I stand there shocked. I've never seen him this mad. This is quite entertaining to watch.
"Why are you so meannnnn." The king cries.
Bonnie looks like he's about to kill, again.
"I'll go ask BlubBlub, Bonnie, you stay here with Foxete." GlubGlub says.
"BlubBlub doesn't even know what 2+2 is!" The king says.
"Your no smarter" I snap back.
"That's rich your just as dumb as the rest of us, you're stuck here." The king says.
"No. YOU slimed our engines." Bonnie replies, "Foxete could build a complete AI 10x faster than you could get down here!"
"Yeah could you unslime those." I ask.
"I mean we can. Where's Kevin?" 'The KS asks, KS? King slime? Whatever.
I roll my eyes, "Kevin is dead dude."
Oh yeah, and there's this big war that's going on. It's like killing all of us." The KS says.
"Oh tell me please." I say sarcastically.
"It's a giant war between us and the red tribe. Their leader is a demon that yells red." The KS says with fear.

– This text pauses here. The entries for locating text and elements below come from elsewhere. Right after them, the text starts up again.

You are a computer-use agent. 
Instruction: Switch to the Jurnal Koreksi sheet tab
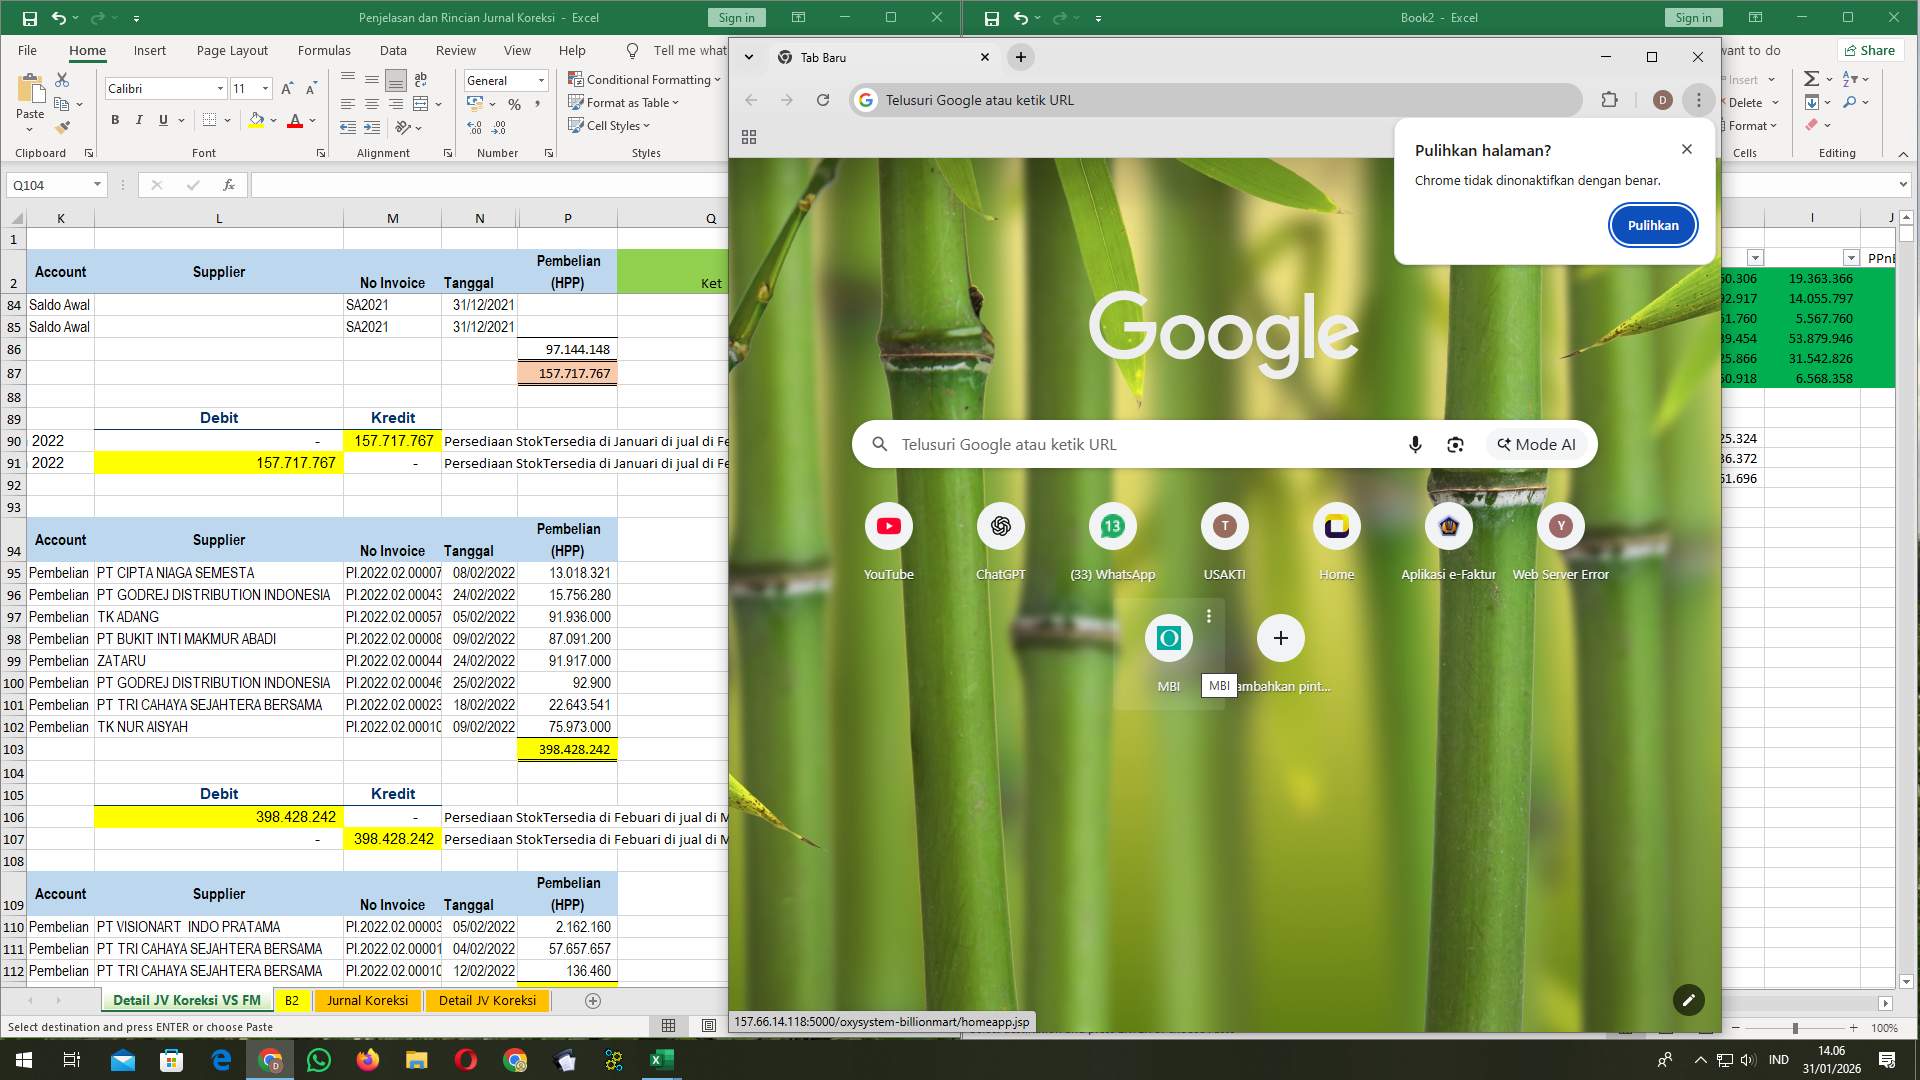coord(367,1000)
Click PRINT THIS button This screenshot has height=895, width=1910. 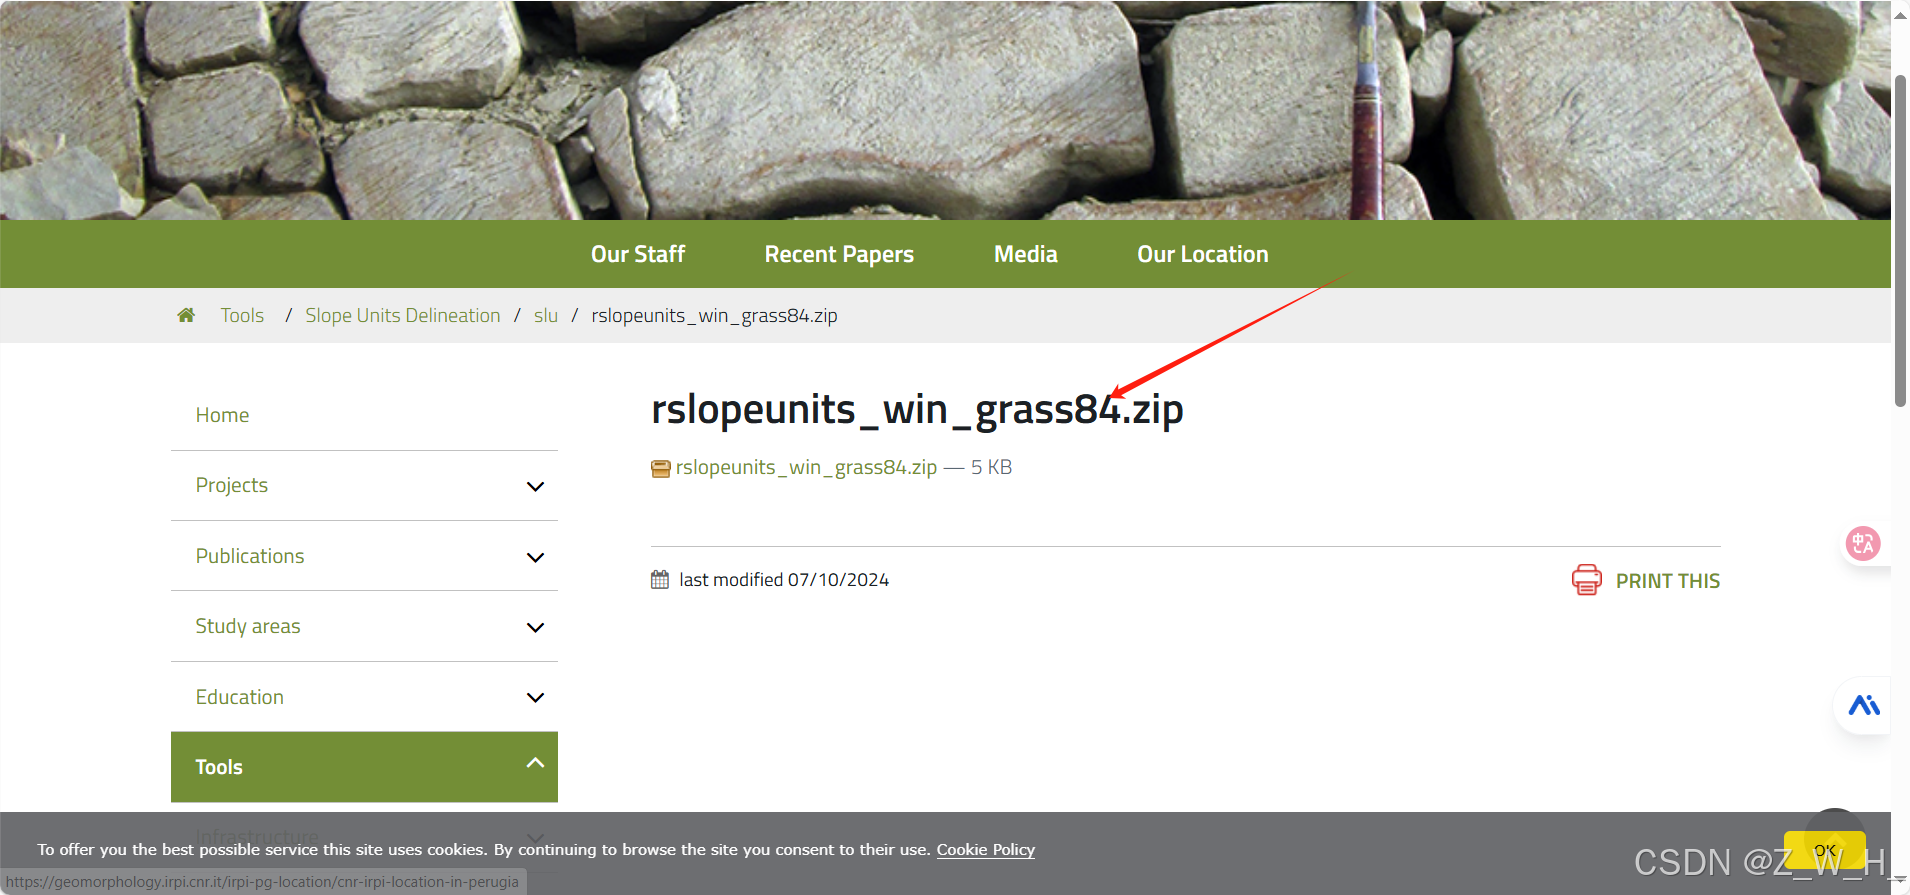1667,581
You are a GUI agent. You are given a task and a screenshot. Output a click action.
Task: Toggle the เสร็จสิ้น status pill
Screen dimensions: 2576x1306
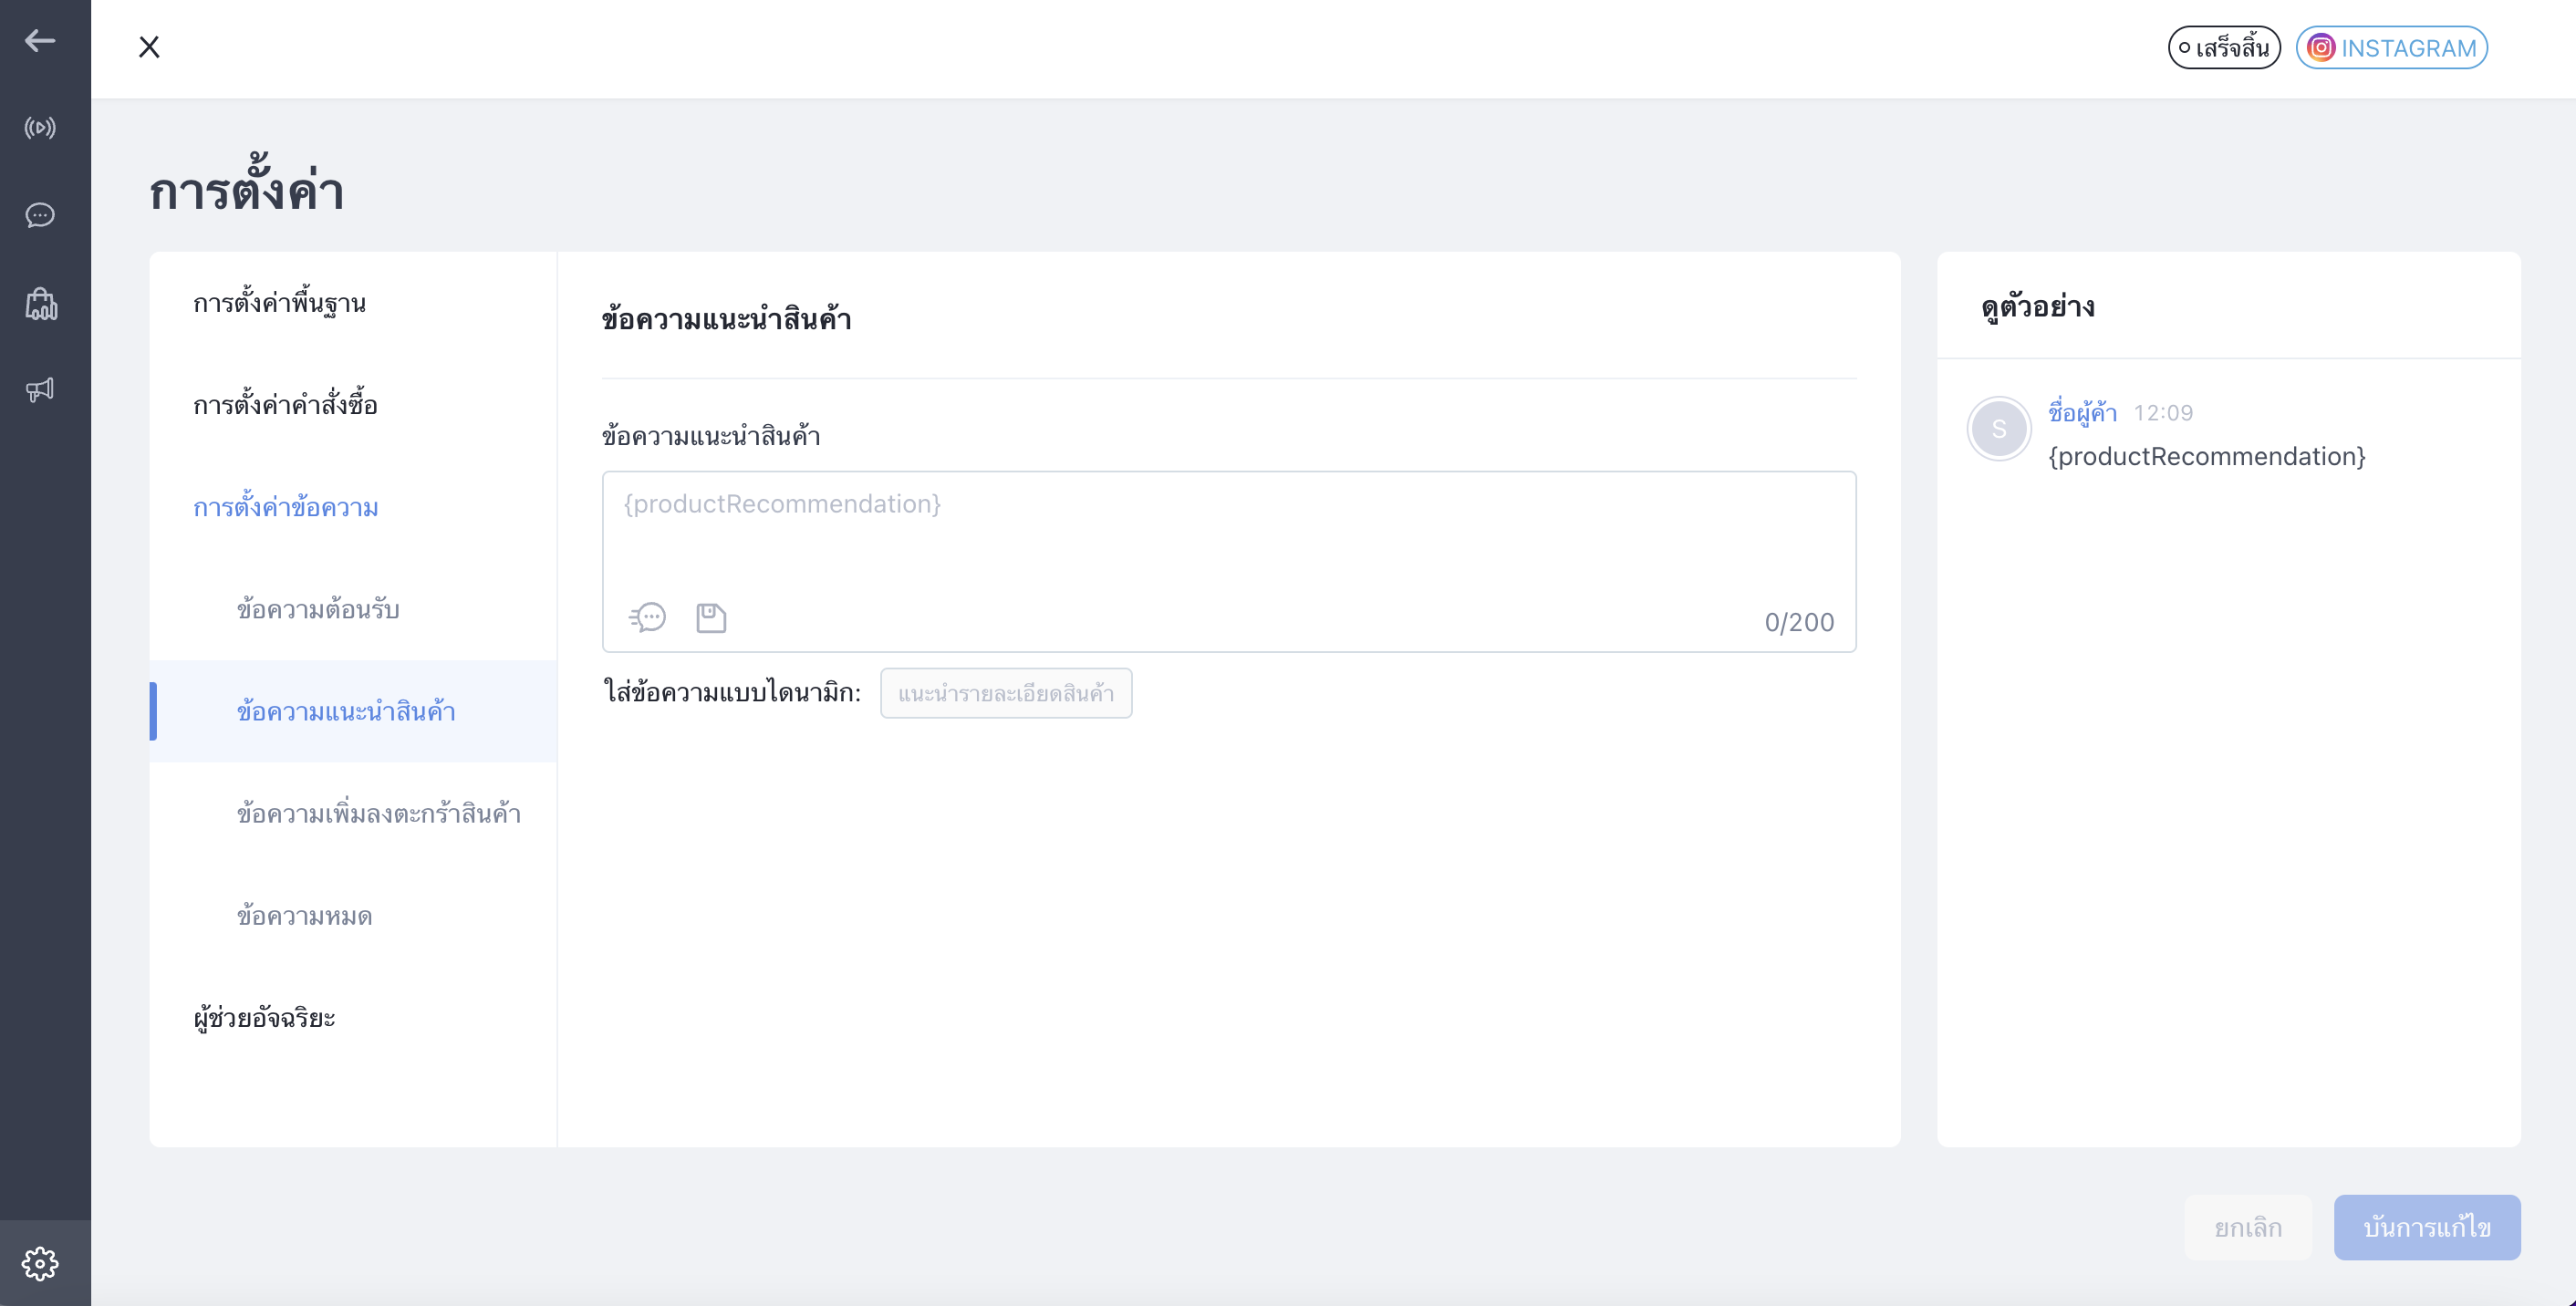point(2224,47)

"Oh no." Bonnie looks at me.
I think I know who he thinks it is.
"It has 2 hooks for hands." KS says
Oh god.
"Please no." I say.
"IT HAS FOX EARS!" KS exclaims
I know who it is.
"Oh dear god." Bonnie sighs.
"If you do come across the demon. Run. You will die otherwise." KS says sadly.
Yeah, sure.
I walk over to the nearest hut and smack my head against the wall.
"I know the demon." I say with a sigh.